Page 20 of Dizzy

I should be. I narrow my eyes.

“Yeah, she’s mad.” Carson nods. “Look at her face.”

“I better get her back to the clubhouse, then. Feed her. Patch her up.”

“Yeah.” Carson snaps his visor back down. “I’m hungry, too.”

Parker revs his engine. In some kind of silent accord, both boys tear off, mud spraying behind them in all directions.

Dizzy tugs me toward his bike.

“You can’t just kidnap me with your kids right there.”

“I’m not kidnapping you.”

We come up along his two-wheeler. “We’re not both gonna fit on that.”

He’s sizing it up, eyeing me. I’m skinny, but the laws of physics still apply, and he’s gargantuan.

He grunts. “We’ll walk back. I’m not confident about that patch anyway.”

“I don’t know. If you leave it here, someone might take it. You go ahead and ride it back. Fix it up. I’ll follow.”

He snorts, grabs my hand again, and drags me off in the direction of the clubhouse. His stride is long. I scamper to keep up.

My brain’s spinning a mile a minute. If he loosens his hold for just a second, I can run. Didn’t work last time, but if I stick to the trail, I’ll have a better shot. I’m younger than him by a lot. I’ve got stamina.

And an empty belly and an aching ankle.

Maybe the club really just wants to ask me a few questions. Maybe they want to know how I dodged their security. This could be like the hacker who gets hired by the FBI ‘cause her skills are so crazy good.

Yeah, right. That’s not what’s happening here.

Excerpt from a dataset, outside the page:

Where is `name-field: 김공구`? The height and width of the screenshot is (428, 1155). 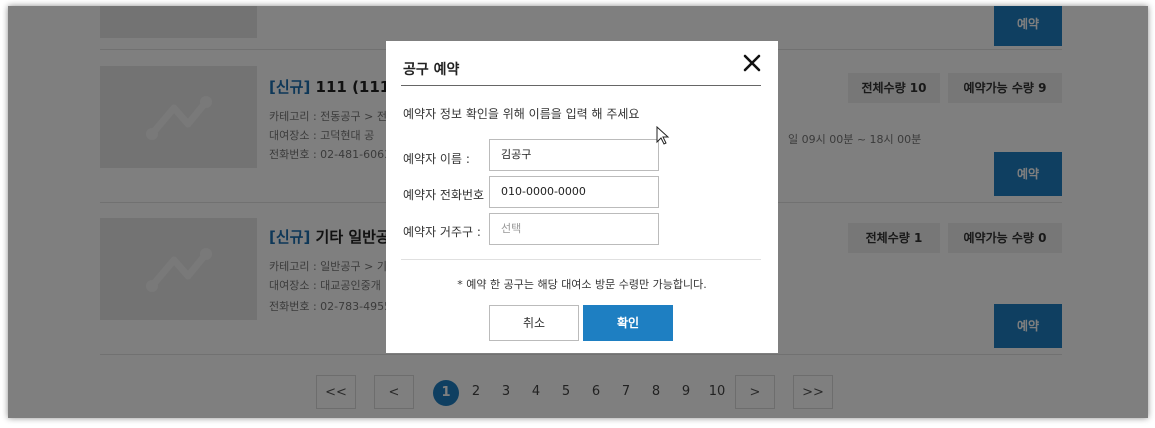 name-field: 김공구 is located at coordinates (574, 155).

They know my name. They’ve been looking for me. I’m no fool. No one knows that I’m here except Chaos, and the Lord only knows where he is. They’re gonna kill me. Make an example. I struggle for breath, not from the pace, but the growing panic.

I should have left when I had the chance. What are blisters to being murdered and buried in an unmarked grave in the back of a biker compound?

We’re closing in on the tree line. I can see the makeshift stage in the yard and the picnic table pavilion.

I dig in my heels. Dizzy’s still moving, so he nearly yanks my arm from the socket.

“Let me go.” I’m not joking anymore. My brave front’s gone. My eyes are prickling, and my nose is burning. I’m gonna start bawling. “I promise I’ll disappear. I’m not gonna be any more trouble for you guys.”

He stops, gazes down at me, forehead furrowed. He drops my hand and raises my chin with the knuckle of his index finger.

“I said no one’s gonna hurt you.”

“I don’t believe you.” It’s a whisper.

“Baby,” he says. “You don’t have a choice.”

A cry echoes in the yard, and in seconds, huge, tattooed men in leather and chains are trotting toward us, surrounding us, and there’s no way out. I’m trapped.

Everything goes red.

They’re not taking me without a fight.

My elbow connects with a slab of muscle, and I keep going, eyes screwed shut, desperate and wild.